- [LIST OF TASKS]:
(A) In the funding article above the items, extract everything from "Interesting article in" down to "her new relationship.".
(B) According to the funding article, how much funding has LearnVest raised since its launch in 2007?
(C) Give what follows the last sentence of the funding article.

- [DOCUMENT PASSAGE]:
»»
Interesting article in Forbes, perfectly appropriate for Valentine’s Day. Best point is that while raising money may be like dating, a financial partnership is like marriage..for good and bad reasons. Pick your partners carefully.
I was at a dinner party recently with an entrepreneur friend who had just secured big funding for her business—to the tune of several million dollars. Not surprisingly, she was glowing, abuzz with excitement over her new relationship.
As she told the story of the preceding few weeks, a time when several different venture capital funds were vying for a spot, pestering her with phone calls, lunch offers and even the occasional gift, it struck me. My friend had, after four years of struggling to get her business off of the ground, become the belle of the ball.
“Finding the right investor is a lot like the dating process,” said Dhana Goldstein at February’s Pipeline Fellowship Conference, a meeting of seasoned and aspiring angel investors at the law offices of Goodwin Procter in Midtown, Manhattan. Is every date going to yield a long-term love affair? “You like them and they like you back. You think they’re cute, and so you go out a few times and get to know them. But… getting married is a commitment.”
Alexa von Tobel, whose personal finance site LearnVest has raised over $24 million in funding since its launch in 2007, most recently $19 million led by Accel Partners in July of 2011, is well-versed in the ritual of seeking and securing funding. “At many phases we’ve been in a position where we have a lot of opportunity,” von Tobel says, in reference to the multiple venture capital firms offering investment in LearnVest’s Series A and Series B rounds. “But early on I received the very good advice to be very, very thoughtful about my decision on who to partner with, because taking an investment was going to be a multi-year, maybe even decade-long arrangement.”
It’s easy to get caught up in the hype and energy of so much opportunity, she says, but by viewing her relationship with potential investors through the lens of a long-term relationship, even a marriage, helped her to stay focused on the future, rather than the fleeting excitement of signing a multi-million dollar contract.
“The action stage of investing is the wedding,” says Robert Delman, managing director at Golden Seeds, an angel fund that focuses its investments on women-led ventures. “The marriage, of course, is much, much more important.” And so, he says, the decision-making is just as tricky for investors as it is for the entrepreneur who stands to benefit.
If the road to financial backing is a thrilling and emotional one for entrepreneurs, for investors, especially Angel investors, who regularly part with their own money, rather than an impersonal fund, it can also be especially fraught. Parting with money is undeniably personal. What if the decision is made too quickly? When do you know to follow your gut?
“Intuition only gets you so far,” said Delman, continuing the romance theme. “I like to spend a lot of time with the entrepreneurs I’m considering funding, testing them and challenging them.” For him, it’s about asking the right questions—of the start-ups team members as well as friends and colleagues to gauge the entrepreneur’s promise, humility and coachability. “Like any relationship,” he says, “It’s best to really get to know each other before you go to bed. Because once the papers are signed you’re going to live together for the next five to seven years.”
««
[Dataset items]
»»
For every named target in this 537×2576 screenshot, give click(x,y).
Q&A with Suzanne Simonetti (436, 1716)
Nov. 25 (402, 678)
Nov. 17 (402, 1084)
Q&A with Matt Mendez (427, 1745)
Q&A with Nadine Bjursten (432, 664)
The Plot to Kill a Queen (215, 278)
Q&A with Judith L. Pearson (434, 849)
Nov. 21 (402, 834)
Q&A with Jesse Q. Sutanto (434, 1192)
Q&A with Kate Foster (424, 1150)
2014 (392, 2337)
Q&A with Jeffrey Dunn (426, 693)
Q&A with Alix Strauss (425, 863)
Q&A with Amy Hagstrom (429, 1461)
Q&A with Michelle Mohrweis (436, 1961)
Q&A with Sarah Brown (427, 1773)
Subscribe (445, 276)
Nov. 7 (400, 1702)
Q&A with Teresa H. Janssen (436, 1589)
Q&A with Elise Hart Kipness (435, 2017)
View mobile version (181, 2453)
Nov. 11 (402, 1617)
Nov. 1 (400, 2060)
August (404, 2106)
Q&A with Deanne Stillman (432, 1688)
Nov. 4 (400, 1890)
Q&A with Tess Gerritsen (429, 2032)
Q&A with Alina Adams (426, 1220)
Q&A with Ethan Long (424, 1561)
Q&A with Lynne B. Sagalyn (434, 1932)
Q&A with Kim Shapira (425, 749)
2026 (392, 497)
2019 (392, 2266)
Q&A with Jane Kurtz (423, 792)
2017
««
- [RESPONSES BY ITEM NUMBER]:
(A)
Interesting article in Forbes, perfectly appropriate for Valentine’s Day. Best point is that while raising money may be like dating, a financial partnership is like marriage..for good and bad reasons. Pick your partners carefully.
I was at a dinner party recently with an entrepreneur friend who had just secured big funding for her business—to the tune of several million dollars. Not surprisingly, she was glowing, abuzz with excitement over her new relationship.

(B) Over $24 million.

(C)
Think of investors doing due-diligence as the most thorough stalking job you could imagine, one prospective angel investor joked to me. Their job is to look into your business plan, projected numbers and history of success through dozens of phone calls and meetings with former employers, advisers, bankers and even rivals in an attempt to evaluate the likelihood of your success—and potential returns to the investor. Once she’s satisfied, like any high net worth relationship, there’s one final step before walking down the aisle: the pre-nuptial agreement.
Well, not really. But almost. “I wouldn’t say the term sheet is exactly a pre-nup,” says Delman, “But in terms of structuring the deal it’s pretty close.” A term sheet is meant to lay out, in no uncertain terms, each party’s ownership in the company, and road-maps milestones and possible succession plans for further down the road. In short, it’s a very complicated—and legally binding—contingency plan for both parties that consummates your long-term relationship… for better or for worse.
For von Tobel, her experience since taking her first outside dollar in 2009 has been positive, something she credits to her relationship-minded approach to finding the right investors. “It’s really important to think not just about who you can stand to be in a long-term relationship with, but who you’ll be excited by years down the road,” she says. “Because of that, because of my thoroughness through all that excitement, we picked the right team, and I can say with all honesty that I have true and genuine trust in my board and my investors.”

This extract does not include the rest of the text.